When sportsbooks list PGA futures, they will have odds for each individual golfer to bet on in the tournament. The odds on each golfer can be converted into a probability of winning. A golfer at 4-1 or +400 odds would have an implied probability of 20%. This would be a very high number for a tournament that usually has 80-120 golfers. A golfer at odds of 99-1 or +9900 would be someone who has an implied 1% chance of winning. To figure out what the implied probability is, you have to do a little math. The equation is very simple: 100/(100+listed odds).
So in our examples above, the first golfer was +400. That would mean we would divide 100 by (100+400). So 100/500 would equal one-fifth or 20%. The second golfer was at odds of 99-1 or +9900. We would again take 100 and divide it by (100+9,900). Breaking that down further, 100/10,000 would be 1/100 or 1%.
If you have Excel skills, you can easily input this equation into a list of odds and let the computer do the math for you. This allows you to take the listed odds and convert them into implied percentage chance to win for each golfer. This is the basic analysis that Tipico Sportsbook and handicappers perform as a step one in the process. This step is the same no matter which side of the gambling transaction you are on. Whether you are the book offering the line or the bettor accepting the terms, you would start here. The next steps to take are different depending on which side of the equation you are on.

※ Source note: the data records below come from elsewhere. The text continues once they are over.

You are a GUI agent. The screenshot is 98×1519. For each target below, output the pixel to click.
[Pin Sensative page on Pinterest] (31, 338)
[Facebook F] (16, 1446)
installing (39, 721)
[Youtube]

Sportsbooks are in the business of making money, so when you break down all the odds you will notice the implied chance of winning adds up to over 100%. The reason it adds to over 100% is because Tipico needs to build in a little cushion and profit margin. Again, sportsbooks are a business, so we can not begrudge them taking some profits in order to run their business and be able to continue to offer us ways to wager. It is not uncommon to see the probabilities add up to 120-140%. This is the advantage that books have, but they also have a disadvantage we can exploit. Tipico has to offer odds on these events if they want to induce us to wager on them, but as gamblers we are not obligated to bet if we do not like the price being offered. This is where us gamblers get our advantage from.
We know that the implied probabilities of the total field based on offered odds is going to add up to over 100%. We also know that the winner of any golf tournament is in that pool of potential golfers to bet on. This means if all the golfers that can win are present, the odds should add up to 100%. This is where the savvy gambler can find his value. Whether you create the numbers yourself or buy them from a stat provider, it is not hard to get true odds of winning based on 100% from a projection system or stat provider. Once you have projections that you trust, you can begin to hunt for the mispriced golfers. If a golfer has an implied probability of winning that is greater than his actual chance of winning, you do not bet on that golfer. This will end up being most of the list of potential bets. What you are looking for is the couple golfers that you think have a better chance to win than their odds are implying. If you find a golfer at 9-1, that implies he has a 10% chance of winning. If you think he actually has a 20% chance of winning, then his true odds are greater. At 20%, he should be 4-1, not 9-1. This is an extreme example, but in this case, you would absolutely want to bet on that golfer. You are likely to find multiple golfers that have true odds greater than the odds offered by the sportsbooks. These are the ones you want to bet on. It does not mean you will win these bets every time you find value, but the thought process is that if you continue to bet only the good values, you will end up winning in the long run. Bettors who bet golf futures might make 100 bets during a year and cash only 2-3 of them. Those 2-3 though are at odds that make up for 20-30 losing bets along the way. If you are constantly betting on things that pay out at a higher rate than they should, you will be profitable over the long term and that is the name of the game.